What to do »
Starting with the first line, output the data exactly through to the end.
[The records]
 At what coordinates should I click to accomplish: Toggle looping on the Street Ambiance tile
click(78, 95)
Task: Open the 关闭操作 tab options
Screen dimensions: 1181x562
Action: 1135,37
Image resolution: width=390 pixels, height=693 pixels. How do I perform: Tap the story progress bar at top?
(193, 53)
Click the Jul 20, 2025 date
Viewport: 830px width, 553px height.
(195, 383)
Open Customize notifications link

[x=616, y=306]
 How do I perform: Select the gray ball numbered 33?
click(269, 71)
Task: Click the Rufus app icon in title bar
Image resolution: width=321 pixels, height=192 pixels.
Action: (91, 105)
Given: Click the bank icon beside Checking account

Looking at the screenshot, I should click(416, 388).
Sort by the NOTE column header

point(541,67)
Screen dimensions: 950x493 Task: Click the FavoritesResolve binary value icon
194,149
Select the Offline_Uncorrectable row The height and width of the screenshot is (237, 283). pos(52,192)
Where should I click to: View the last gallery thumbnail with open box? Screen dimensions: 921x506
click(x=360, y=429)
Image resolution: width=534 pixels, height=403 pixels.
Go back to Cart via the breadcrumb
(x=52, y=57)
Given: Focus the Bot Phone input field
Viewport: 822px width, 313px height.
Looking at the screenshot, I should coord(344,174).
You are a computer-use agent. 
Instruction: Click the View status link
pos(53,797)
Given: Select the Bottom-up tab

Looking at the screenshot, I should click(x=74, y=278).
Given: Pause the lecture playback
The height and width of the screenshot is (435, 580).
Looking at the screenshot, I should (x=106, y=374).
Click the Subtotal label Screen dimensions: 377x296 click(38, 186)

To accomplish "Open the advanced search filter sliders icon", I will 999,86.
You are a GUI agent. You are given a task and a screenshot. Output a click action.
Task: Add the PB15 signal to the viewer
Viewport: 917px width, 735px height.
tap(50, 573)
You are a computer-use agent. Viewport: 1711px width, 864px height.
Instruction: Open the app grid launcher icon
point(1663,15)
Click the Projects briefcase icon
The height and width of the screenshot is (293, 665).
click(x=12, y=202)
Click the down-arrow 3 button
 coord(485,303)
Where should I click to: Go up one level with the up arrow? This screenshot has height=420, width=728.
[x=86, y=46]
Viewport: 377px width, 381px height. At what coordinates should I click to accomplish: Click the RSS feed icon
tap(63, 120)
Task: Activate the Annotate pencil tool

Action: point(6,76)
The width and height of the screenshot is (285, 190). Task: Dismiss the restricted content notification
[/The records]
Answer to the problem »
 At what coordinates should I click to accomplish: Toggle looping on the Street Ambiance tile
click(78, 95)
Task: Open the 关闭操作 tab options
Screen dimensions: 1181x562
Action: 1135,37
Image resolution: width=390 pixels, height=693 pixels. How do I perform: Tap the story progress bar at top?
(193, 53)
Click the Jul 20, 2025 date
Viewport: 830px width, 553px height.
(195, 383)
Open Customize notifications link

[x=616, y=306]
 How do I perform: Select the gray ball numbered 33?
click(269, 71)
Task: Click the Rufus app icon in title bar
Image resolution: width=321 pixels, height=192 pixels.
Action: (91, 105)
Given: Click the bank icon beside Checking account

Looking at the screenshot, I should click(416, 388).
Sort by the NOTE column header

point(541,67)
Screen dimensions: 950x493 Task: Click the FavoritesResolve binary value icon
194,149
Select the Offline_Uncorrectable row The height and width of the screenshot is (237, 283). pos(52,192)
Where should I click to: View the last gallery thumbnail with open box? Screen dimensions: 921x506
click(x=360, y=429)
Image resolution: width=534 pixels, height=403 pixels.
Go back to Cart via the breadcrumb
(x=52, y=57)
Given: Focus the Bot Phone input field
Viewport: 822px width, 313px height.
Looking at the screenshot, I should coord(344,174).
You are a computer-use agent. 
Instruction: Click the View status link
pos(53,797)
Given: Select the Bottom-up tab

Looking at the screenshot, I should click(x=74, y=278).
Given: Pause the lecture playback
The height and width of the screenshot is (435, 580).
Looking at the screenshot, I should (x=106, y=374).
Click the Subtotal label Screen dimensions: 377x296 click(38, 186)

To accomplish "Open the advanced search filter sliders icon", I will 999,86.
You are a GUI agent. You are given a task and a screenshot. Output a click action.
Task: Add the PB15 signal to the viewer
Viewport: 917px width, 735px height.
tap(50, 573)
You are a computer-use agent. Viewport: 1711px width, 864px height.
Instruction: Open the app grid launcher icon
point(1663,15)
Click the Projects briefcase icon
The height and width of the screenshot is (293, 665).
click(x=12, y=202)
Click the down-arrow 3 button
 coord(485,303)
Where should I click to: Go up one level with the up arrow? This screenshot has height=420, width=728.
[x=86, y=46]
Viewport: 377px width, 381px height. At what coordinates should I click to accomplish: Click the RSS feed icon
tap(63, 120)
Task: Activate the Annotate pencil tool

Action: point(6,76)
The width and height of the screenshot is (285, 190). Task: Dismiss the restricted content notification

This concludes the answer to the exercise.